### PAGE EXTRACT
These impacts on the video rental industry were reflected in Video Ezy and Blockbuster franchises closing 270 stores across Australia in the four years to August 2011. By February 2016 only seven stores were left operating in South Australia, while over 50 Western Australian Video Ezy stores were reduced to a single surviving franchise by December 2018. This also lead to Australian regional centres such as Lithgow and Berri losing their only full scale video libraries when their Video Ezy and Blockbuster franchises shut down. In the face of decreased business some franchisees tried diversifying their stores, such as selling film and pop culture collectables in addition to video rental or subletting floorspace in their stores to other small businesses. Other stores, unable to continue as Video Ezy franchises, rebranded to rival video rental affiliations such as Network Video or went independent. 2018 and 2019 saw the last few remaining Video Ezy stores close down. The last Australian Blockbuster store, in Morley, Western Australia, would close in March 2019. This left Video Ezy Express and Blockbuster rental kiosks as the only side of the business to remain operating.
######
### SUPPLIED INFORMATION
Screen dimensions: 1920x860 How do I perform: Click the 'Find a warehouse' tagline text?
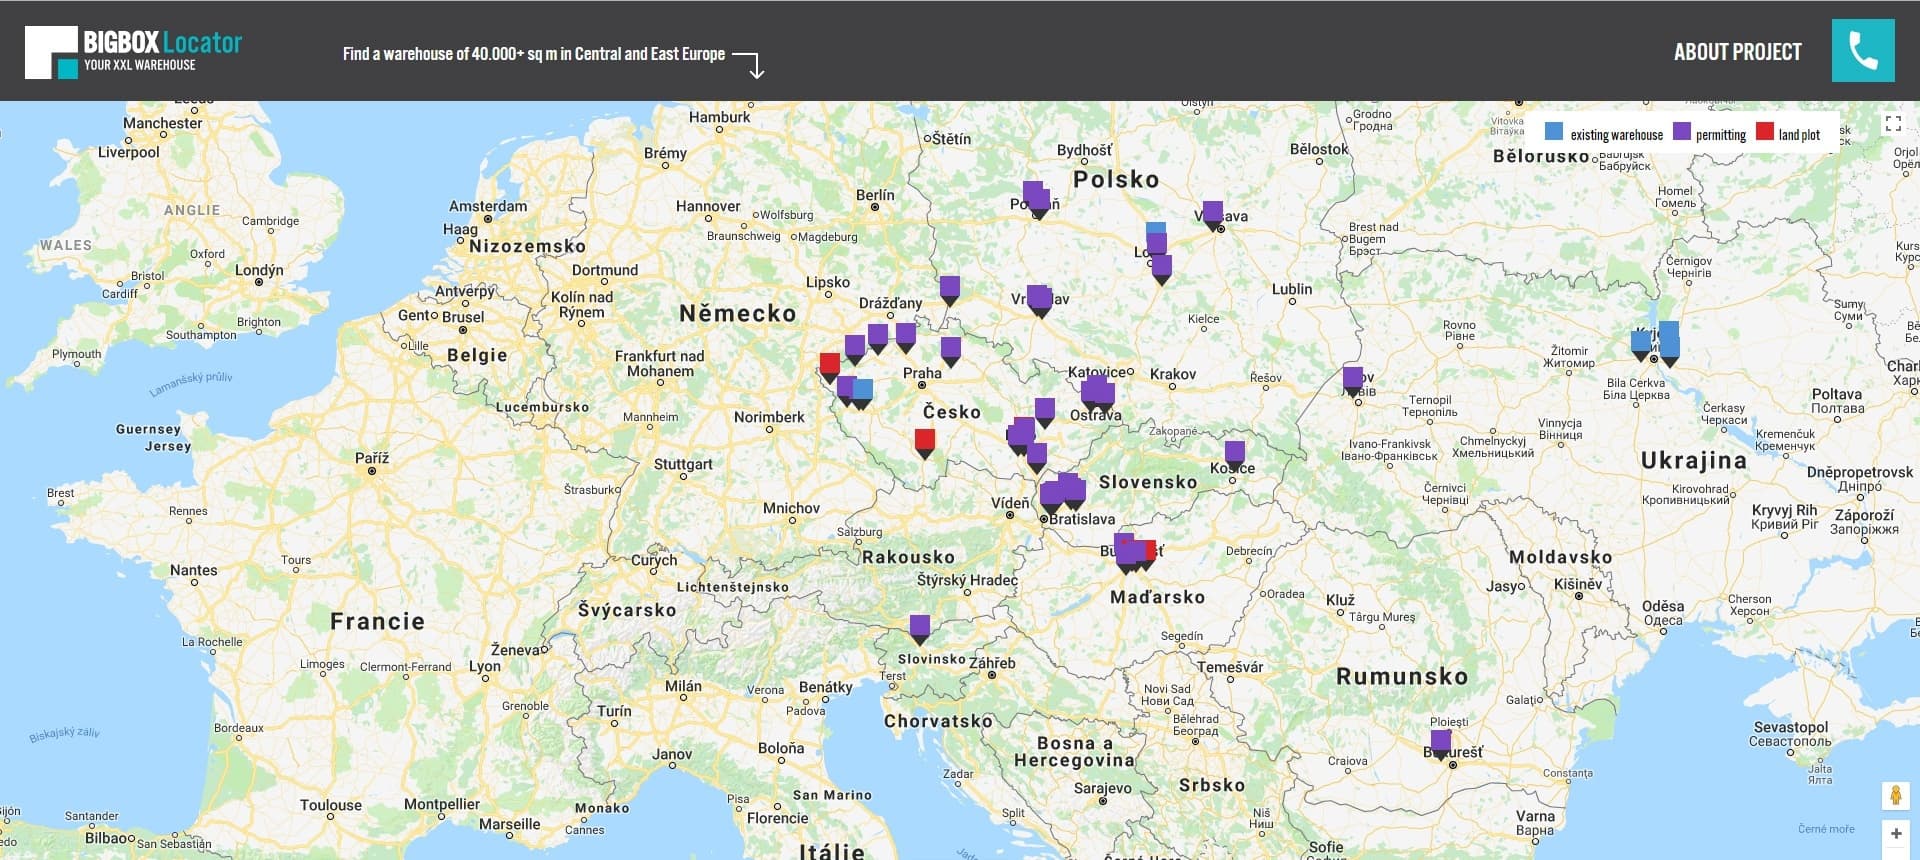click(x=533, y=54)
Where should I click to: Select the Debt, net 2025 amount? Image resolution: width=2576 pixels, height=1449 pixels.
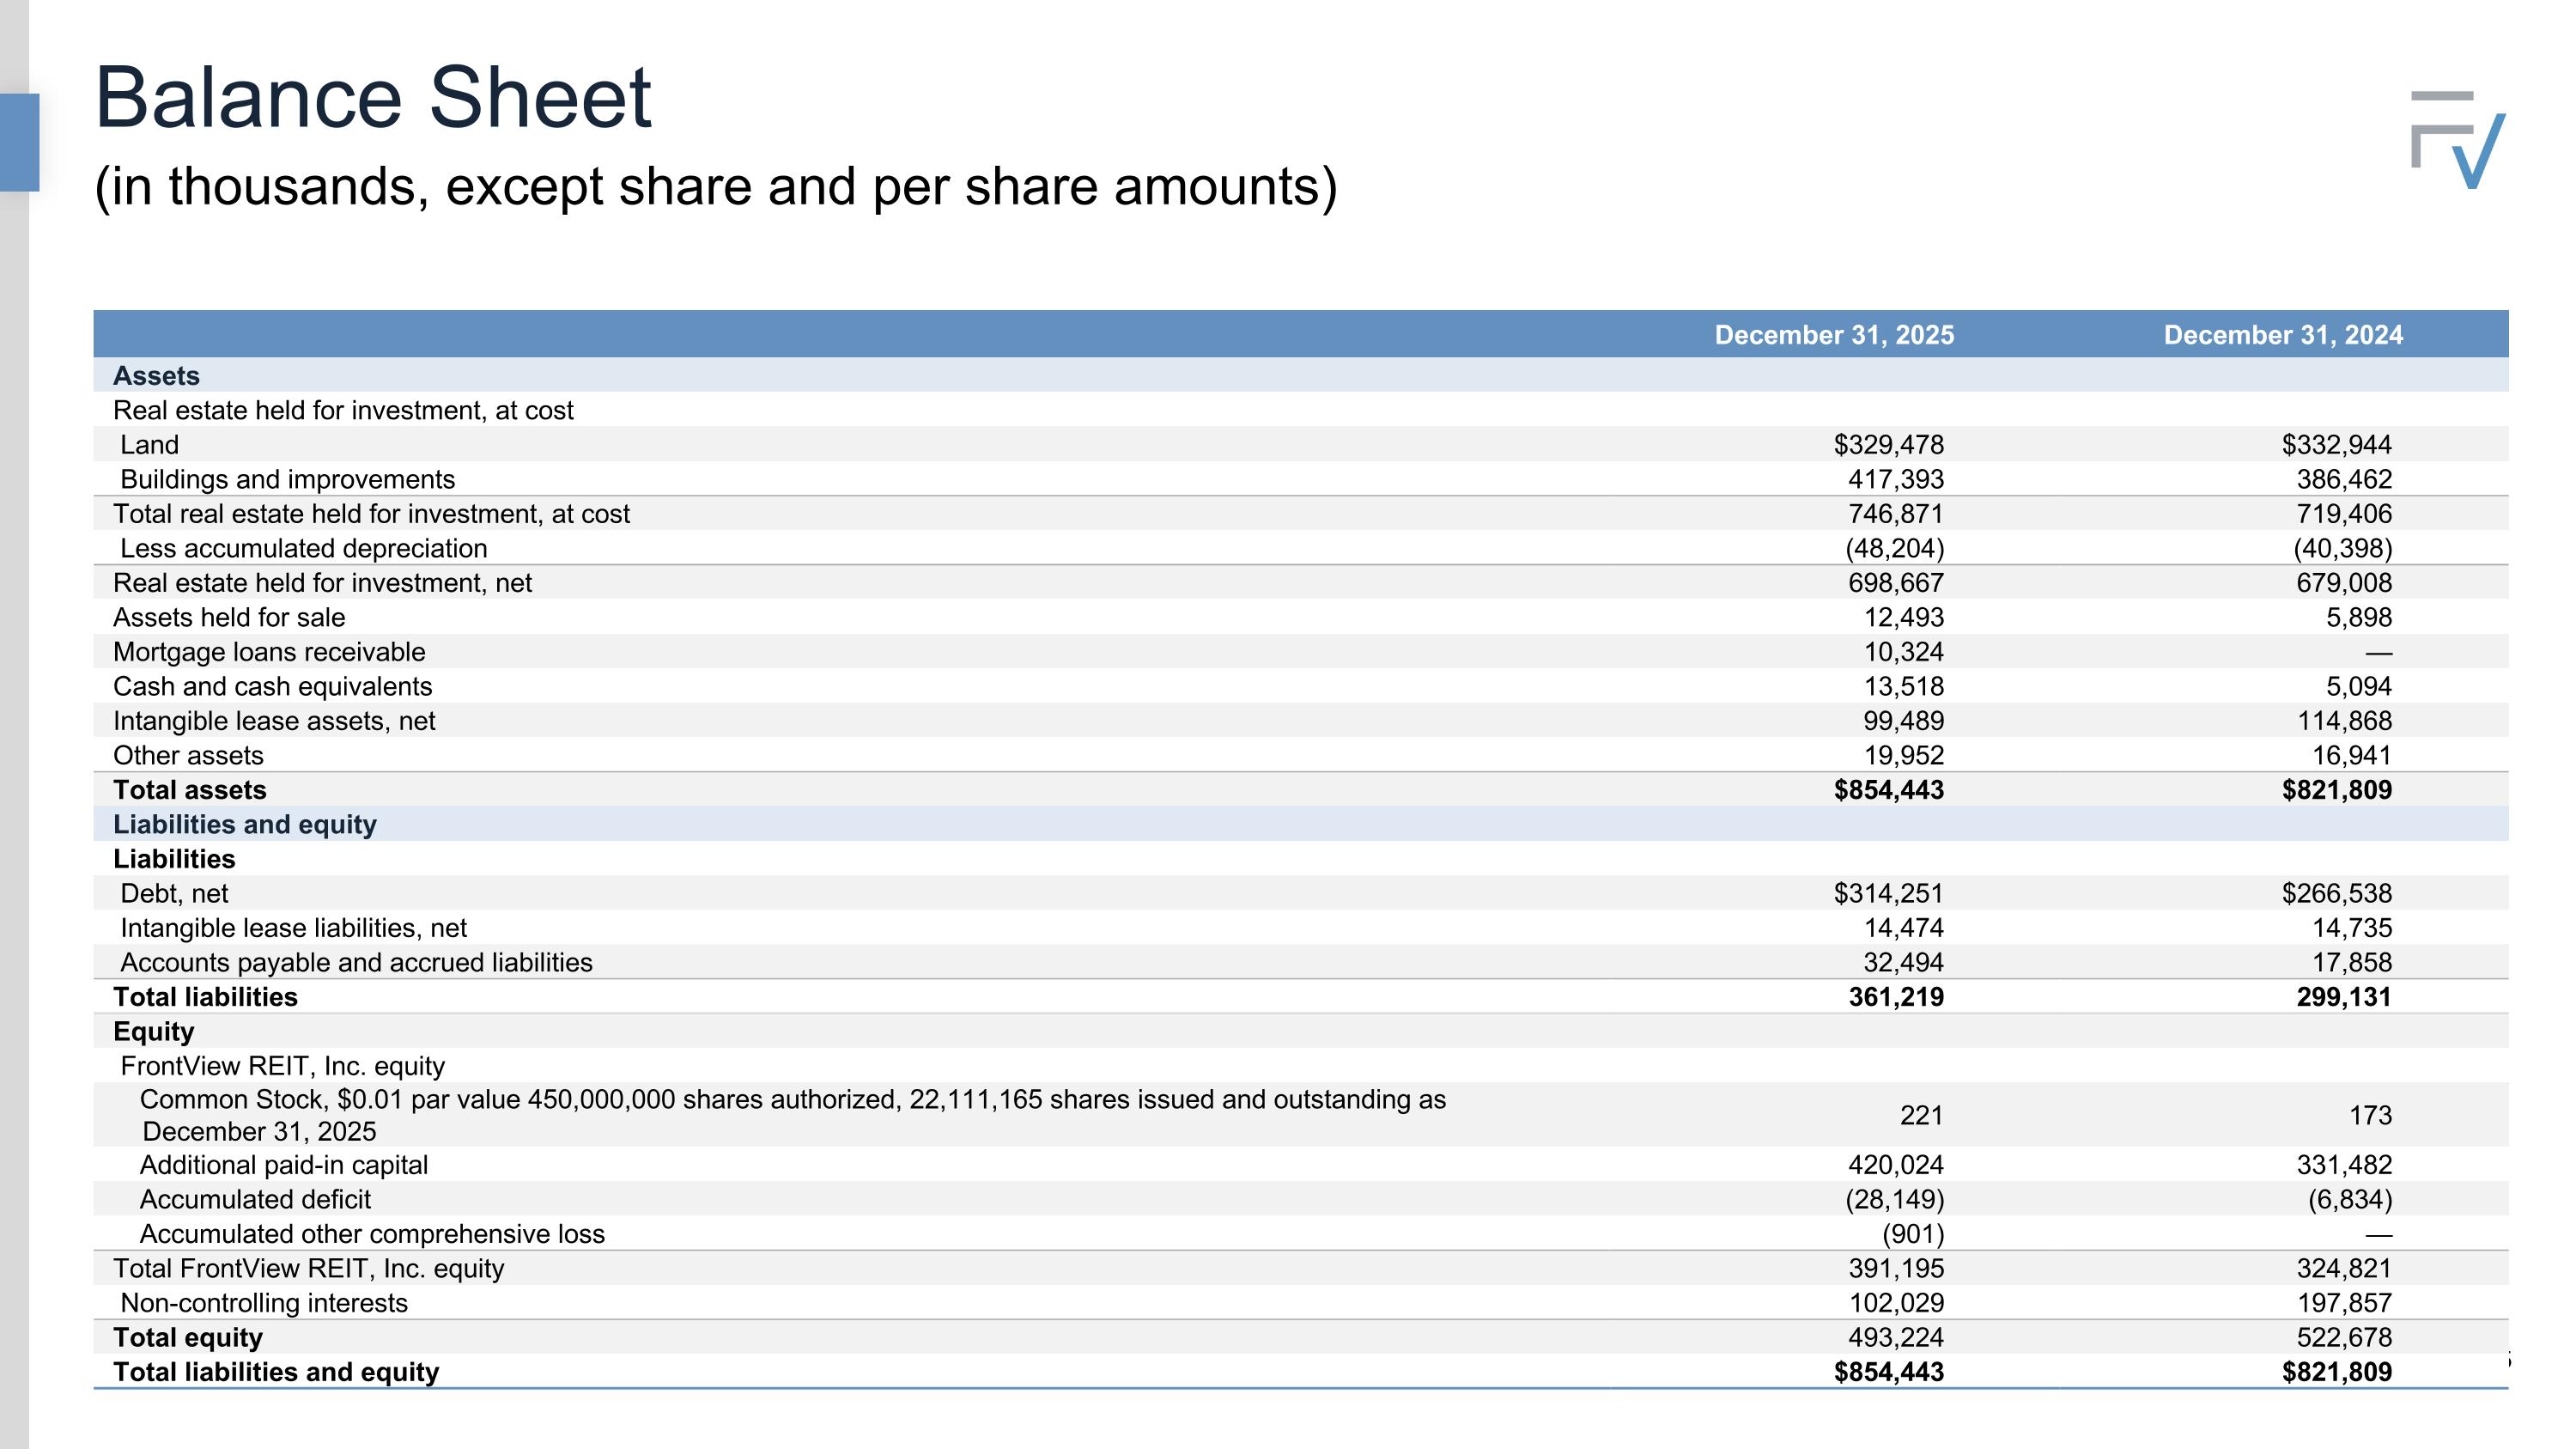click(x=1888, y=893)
######
Carry the passage on the decline of Video Ezy and Blockbuster stores in Australia forward from its final sentence. The listing comes from a separate source.

In March 2013, Franchise Entertainment Group's CEO, Paul Uniacke told Sunshine Coast Daily in response to a local Maroochydore outlet closing that, "I'm not happy that Maroochydore has gone. It's not something we like to see, absolutely there is a human cost to what's happening here." He went on to add, "the worst thing that happens in a rationalisation is losing stores and losing good people. We've been up on the Coast with Blockbuster for a number of years and with Video Ezy for about 20 years." Uniacke stated that he believed Video Ezy Express rental kiosks would ultimately fill the void left by closed stores. He asserted that "you will see us back in a short space of time. We don't want to leave that territory without the brand too long, we want to stay strong." He also added that franchisees were "lined up out the door to run kiosks in there, so you will see Blockbuster, or maybe Video Ezy kiosks flowing through there", but in the same interview he admitted, "absolutely we will have less stores, but I don't want to do away with them because they form a valuable part of the business." In February 2016 Uniacke blamed high rents and wages as the main factor behind store closures, and stated that he believed the increasing popularity of online streaming did not have a major impact on the business, highlighting that at the time Video Ezy's stores and kiosks offered newer release movies that were available on disc months before they appeared on online services. He also asserted that "the business model for rental stores can be, and still is, viable under certain circumstances." Ultimately, the few rental stores that have hung on the longest have done so through diversification, downsizing, and catering for older customers unwilling or unable to go online, or film buffs looking for more obscure titles not available on streaming services or with poor internet connections.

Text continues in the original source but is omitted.